PARIS
— Christine Lagarde, the head of the International Monetary Fund, said
on Wednesday that French prosecutors had placed her under formal
investigation, in an escalation of a long-running inquiry into a murky
business affair that dates to her time as finance minister under
President Nicolas Sarkozy.
Ms.
Lagarde said in a statement through her lawyer that she was being
investigated for “simple negligence,” by the Court of Justice of the
Republic, the judicial body that is charged with investigating the
conduct of high government officials. The court in 2011 had ordered an
investigation of whether Ms. Lagarde abused her authority in a dispute
involving a multimillion-dollar payout in 2008 to a French tycoon.
Ms.
Lagarde, who has denied wrongdoing from the start, said in a statement
on Wednesday that the decision by a judicial committee to place her
under formal investigation was “totally unfounded” and that she had
instructed her lawyer to appeal.
She made the announcement a day after she was questioned for a fourth time in the investigation of her role
in 2008 during an arbitration proceeding between the government and
Bernard Tapie, a onetime cabinet minister and the former owner of the
Adidas sportswear empire. Prosecutors had assigned Ms. Lagarde the status of “assisted witness” in
the case. Placing her under formal investigation signals that
prosecutors now believe they have evidence of wrongdoing, but the charge
of negligence hardly suggests high crimes.
Negligence
by a government official that makes possible the misappropriation or
embezzlement of public funds is punishable with a maximum fine of 15,000
euros, or $19,800, and up to one year in prison.
“After
three years of investigation and dozens of hours of interrogation, the
committee concluded that I had not been guilty of any infraction,” Ms.

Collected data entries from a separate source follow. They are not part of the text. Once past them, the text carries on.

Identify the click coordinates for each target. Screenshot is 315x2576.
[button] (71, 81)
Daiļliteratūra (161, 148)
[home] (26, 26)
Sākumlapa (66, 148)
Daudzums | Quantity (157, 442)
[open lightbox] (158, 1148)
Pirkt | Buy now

Lagarde said in the statement, “so it was reduced to claiming that I had
been insufficiently vigilant during the arbitration.”
In
the French legal system, a formal investigation suggests prosecutors
believe they have enough of a case that they may ultimately bring
criminal charges and trial. The reality is that many such investigations
drag on for years with no charges being filed before being dropped.
Since
1944, when the I.M.F. was conceived, the fund’s top official has been a
European, with the job alternating among Western European nations. Ms.

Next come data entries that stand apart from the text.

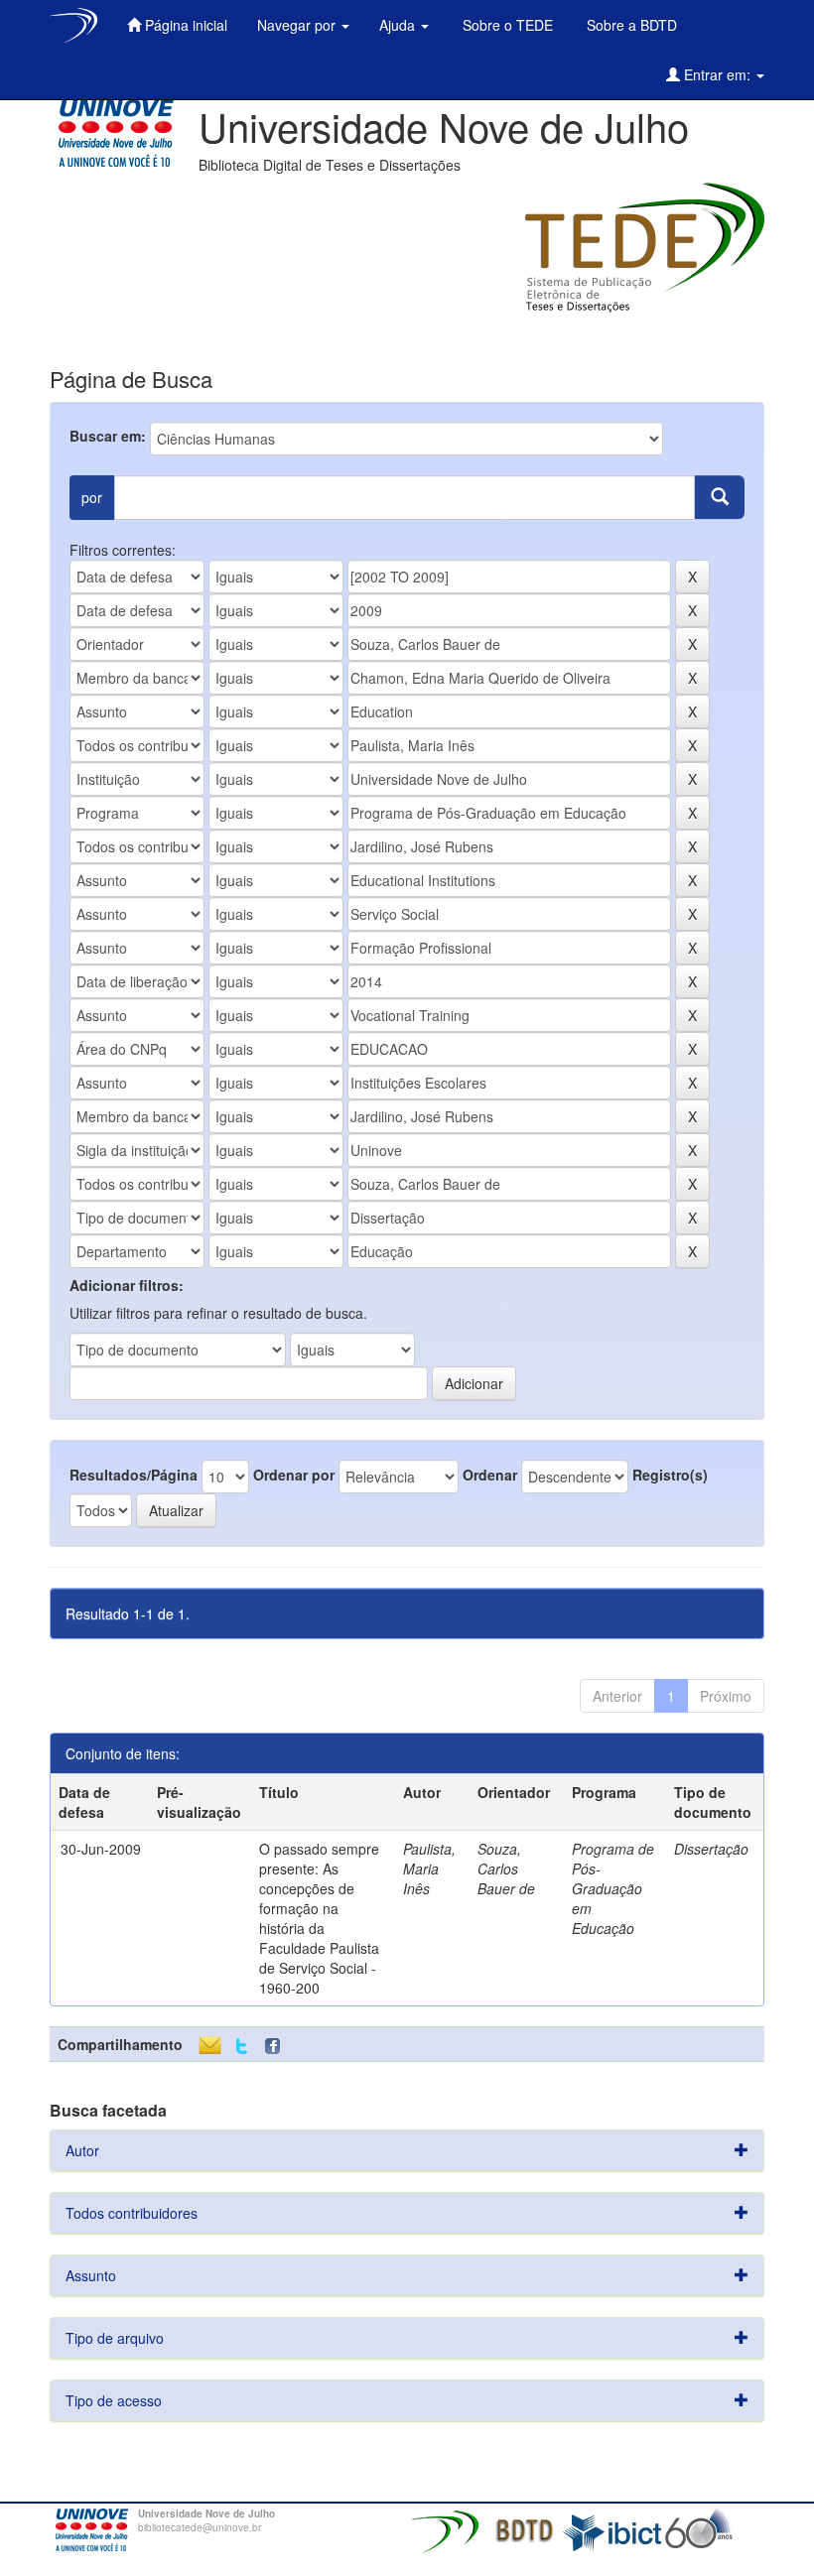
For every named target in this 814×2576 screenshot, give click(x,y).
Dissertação (711, 1849)
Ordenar (490, 1474)
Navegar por (298, 25)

Lagarde took over as managing director of the fund in 2011 after her
French predecessor, Dominique Strauss-Kahn, left in disgrace amid
charges — later dismissed — that he had sexually assaulted a woman in a
New York hotel room.
Ms. Lagarde had served as Mr. Sarkozy’s finance minister from 2007 until leaving for the I.M.F.
Mr.
Tapie, who had been in a long dispute with a state-owned bank, Crédit
Lyonnais, walked away from the arbitration in 2008 with an award of more
than €400 million. Mr. Tapie had accused the bank in 1993 of bilking
him when it oversaw the sale of his stake in Adidas.
In
2007, the year before the award, Mr, Tapie, who had been a career
Socialist, suddenly backed Mr. Sarkozy’s center-right Union for a
Popular Movement party. The amount of the award came as a shock to many,
and the investigation that now involves Ms. Lagarde began after critics
accused Mr. Sarkozy’s government of having carried out a sham
arbitration.
Stéphane
Richard, Ms. Lagarde’s former chief of staff and currently the chief
executive of Orange, the French telecommunications giant, has already
been placed under formal investigation on “suspicion of organized fraud.”
Since
the start of the investigation, prosecutors have discovered that Mr.

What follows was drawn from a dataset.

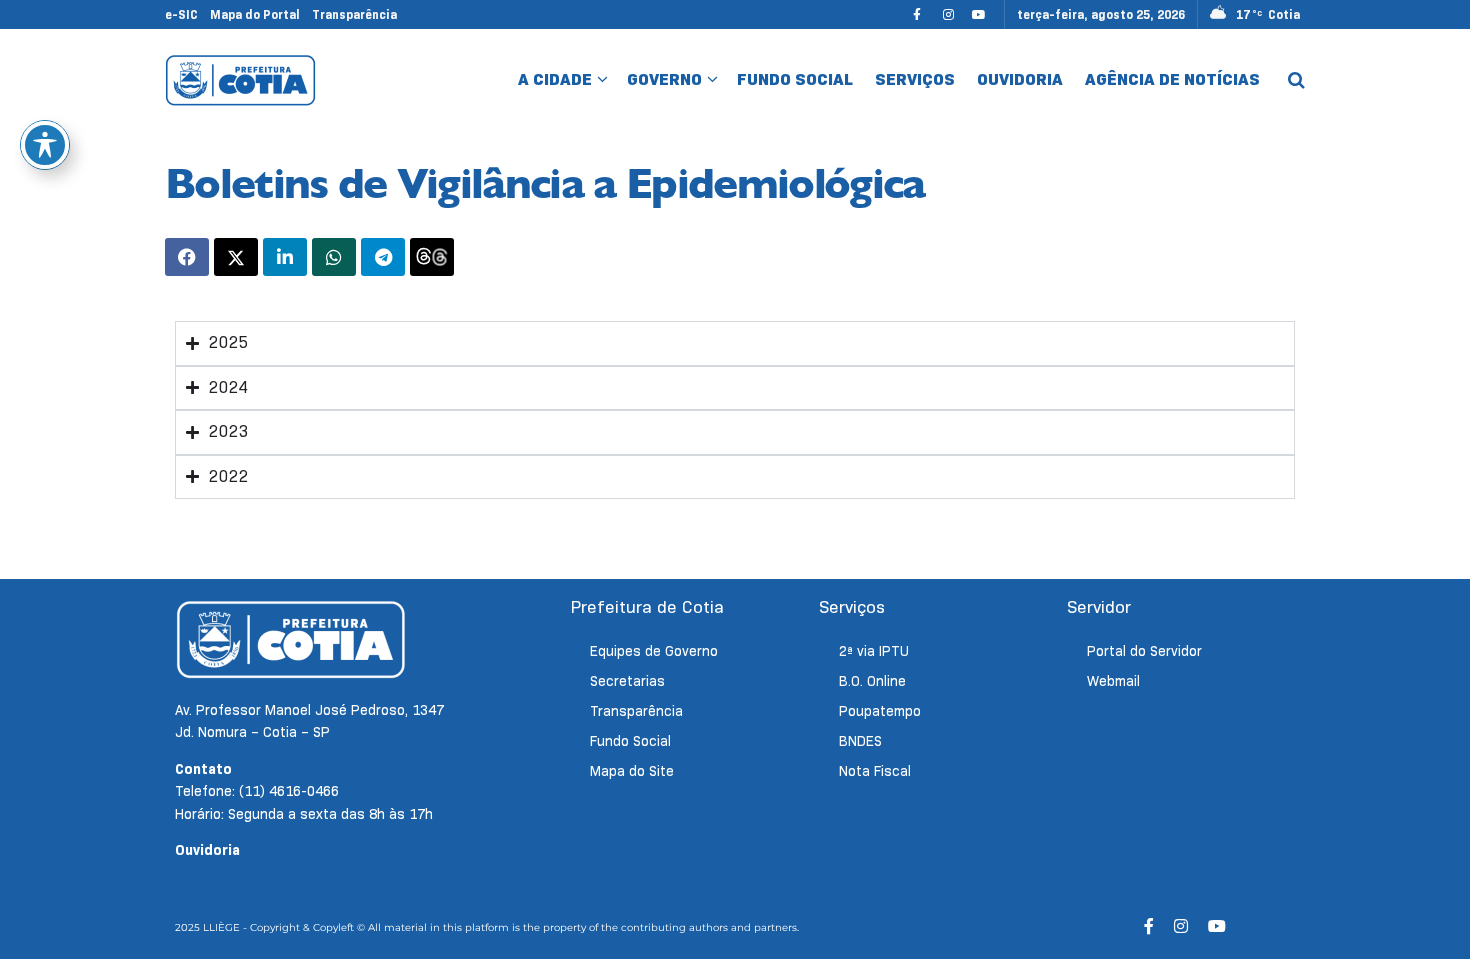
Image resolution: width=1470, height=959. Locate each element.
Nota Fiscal (875, 771)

Tapie and his lawyer had had an undisclosed relationship with the
chairman of the arbitration panel, Pierre Estoup, at the time the
procedure was held. All three are now under formal investigation for
possible fraud.
Prosecutors
have been trying to understand at what point Ms. Lagarde learned about
potential
irregularity in the procedure and why she did not act to stop it.
irregularity in the procedure and why she did not act to stop it.
Mr.
Tapie has always maintained that he was entitled to the money, and has
described the investigation as a politically motivated attack by the
Socialists on Mr. Sarkozy.
Prosecutors in Paris could not immediately be reached for comment.
In
a statement, the I.M.F. communications director, Gerry Rice, said Ms.
Lagarde was “now on her way back to Washington and will, of course,
brief the board as soon as possible. Until then, we have no further
comment.”
Ms.
Lagarde’s lawyer did not immediately return a request for comment, but
Ms. Lagarde told Agence France-Presse that she had no intention of
stepping down from her post at the monetary fund.